El  Elche cosechó su segunda derrota de la temporada y recibirá al Madrid sin conocer la victoria. No podemos decir, a día de hoy, que seamos mejor equipo que ningún otro de la categoría, pero tras los tres primeros partidos creímos que era vital ganar uno de los dos últimos y no ha sido así. Hay que asumir que, a pesar del mal momento de Osasuna, el once presentado ayer por Javi Gracia no era inferior al nuestro. Durante el transcurso del partido, demostraron tener más oficio y tablas que nosotros, que a pesar de hacer algunas cosas bien evidenciamos carencias competitivas que haríamos bien en disimular cuanto antes. Nos falta, además, ese puntito de suerte necesario. El primer gol es una muestra de ello: Oriol Riera le gana el salto a Botía, deja de cara a Roberto Torres y tras un par de rebotes que favorecen a los rojillos, Armenteros cruza el balón, pega en el poste y acaba en el interor de la red de Manu. El segundo gol es otro cantar, pero se hace duro ver que el equipo llega más veces que el rival en varias jornadas y no consigue llevarse los tres puntos. Andrés Fernandez, el portero local, detuvo tres balones peligrosos que hubiesen cambiado el encuentro. Con su ayuda y un estilo más reactivo que lanzaba hacia Oriol Riera buscando tanto su descarga como su finalización, El Sadar vio ganar a su equipo por primera vez en esta 2013/14.

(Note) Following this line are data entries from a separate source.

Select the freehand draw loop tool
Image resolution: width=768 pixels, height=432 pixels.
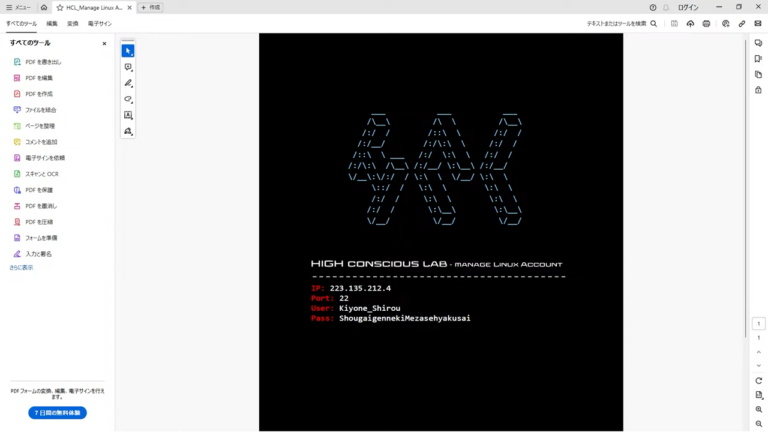128,99
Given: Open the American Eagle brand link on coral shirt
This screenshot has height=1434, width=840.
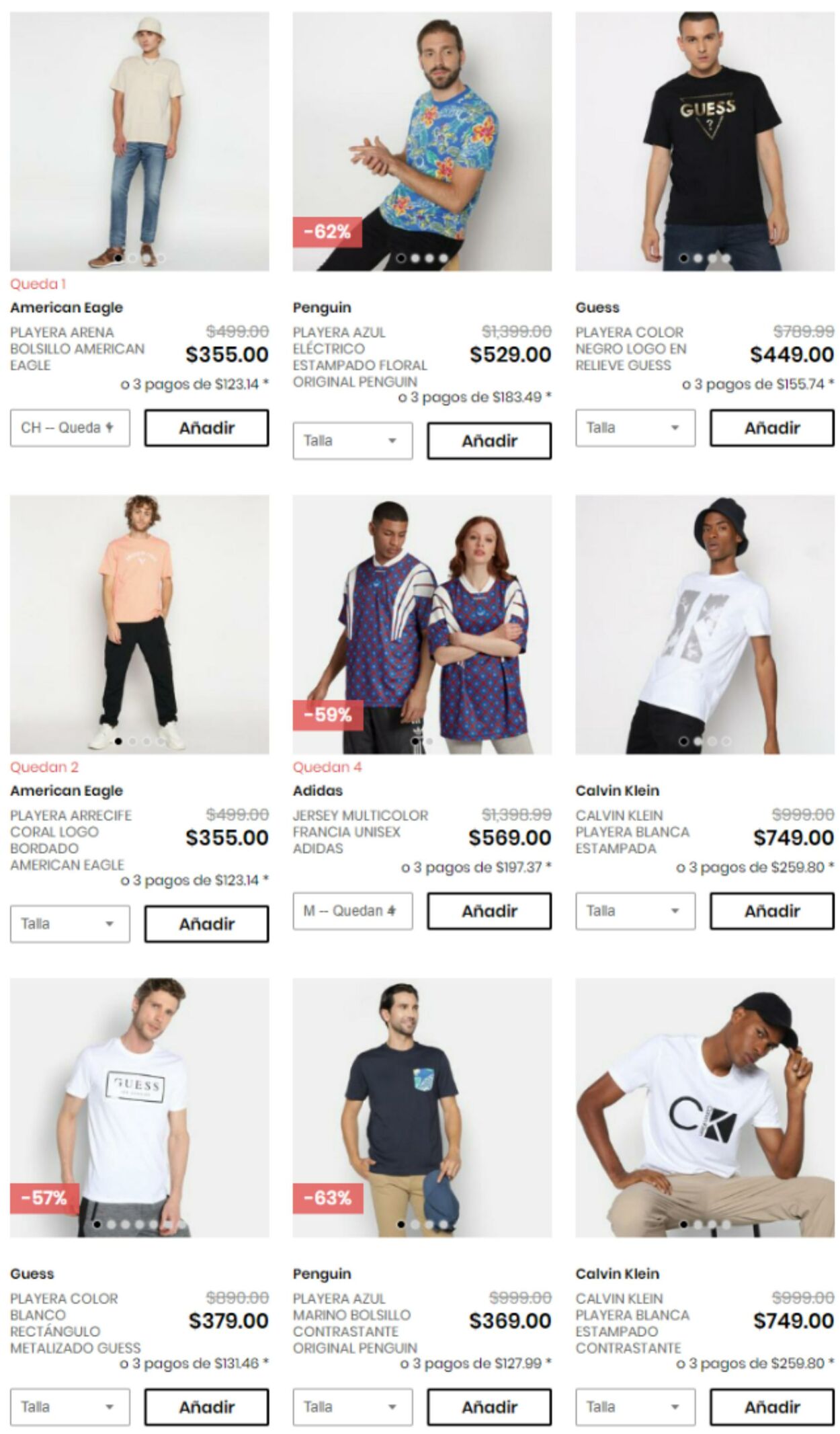Looking at the screenshot, I should pos(67,791).
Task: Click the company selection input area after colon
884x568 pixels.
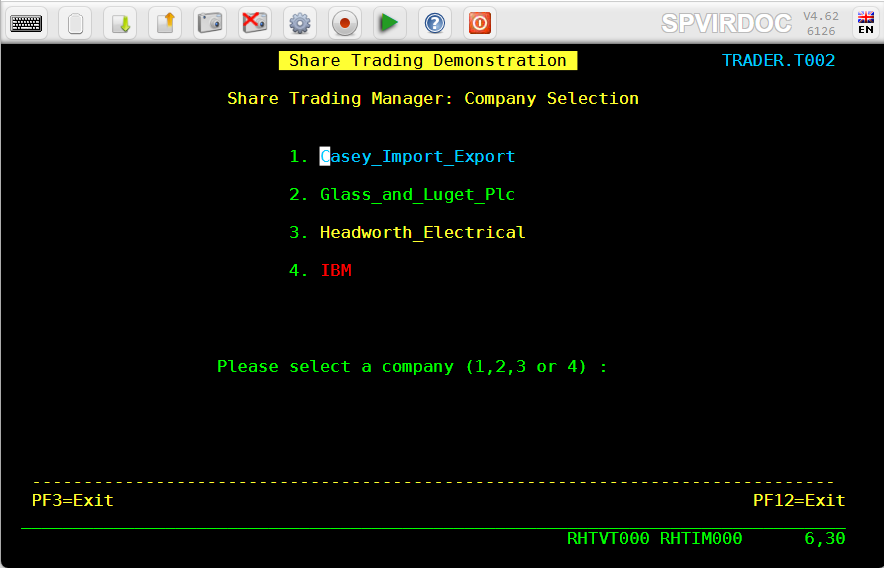Action: [624, 367]
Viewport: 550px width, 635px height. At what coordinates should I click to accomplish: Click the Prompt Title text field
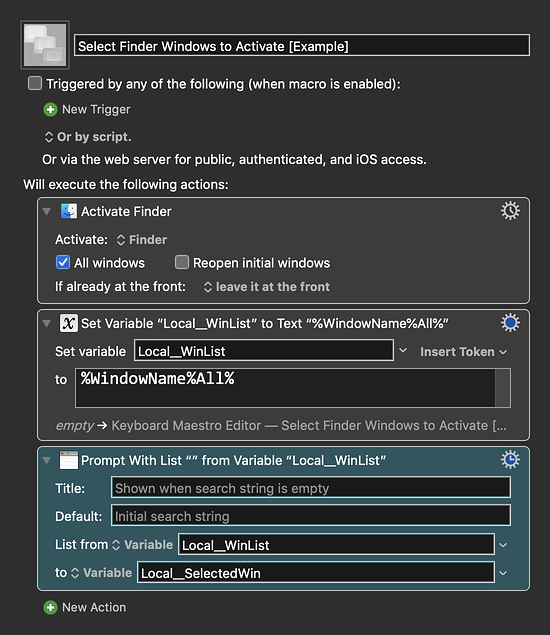311,488

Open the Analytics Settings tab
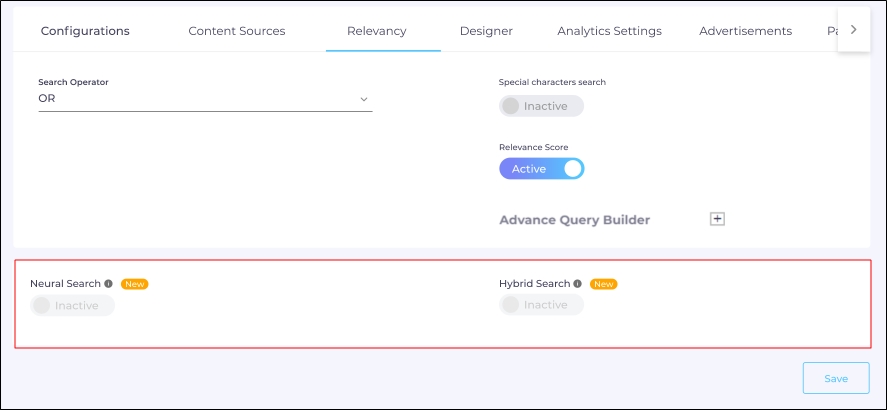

A pesar de hacer grandes a los porteros rivales, no podemos presumir de excesiva fluidez en el juego. Si con Carles Gil en derecha ya da la sensación de faltar un escalón entre el mediocampo y la delantera en varias ocasiones, sin el valenciano se acentuó. Nuestras posesiones fueron menos largas e incisivas, y ni los jugadores de banda ni los puntas vienen aportando la calidad suficiente como para revertir un resultado adverso. Coro realizó su peor partido de lo que llevamos de liga, Fidel estuvo gris, Stevanovic hizo lo que pudo y Boakye no termina de mostrar 90 minutos sólidos. Para más inri, el descarte del ’15’ convirtió en problema la ausencia de Aarón, que por mal que esté hubiese sido un recurso ofensivo en un banquillo con poca chicha. Del Moral entró para jugar en derecha, en lo que fue un flaco favor de Escribá hacia un punta que ya de por si no está encontrando su mejor versión. Y cuantos menos jugadores encuentren su mejor versión, más se acentúan las carencias de una plantilla que se asume imperfecta, como casi todas, pero que va dando síntomas de necesitar un plus. Hasta entonces, hay que seguir buscando el once que nos permita competir lo mejor posible.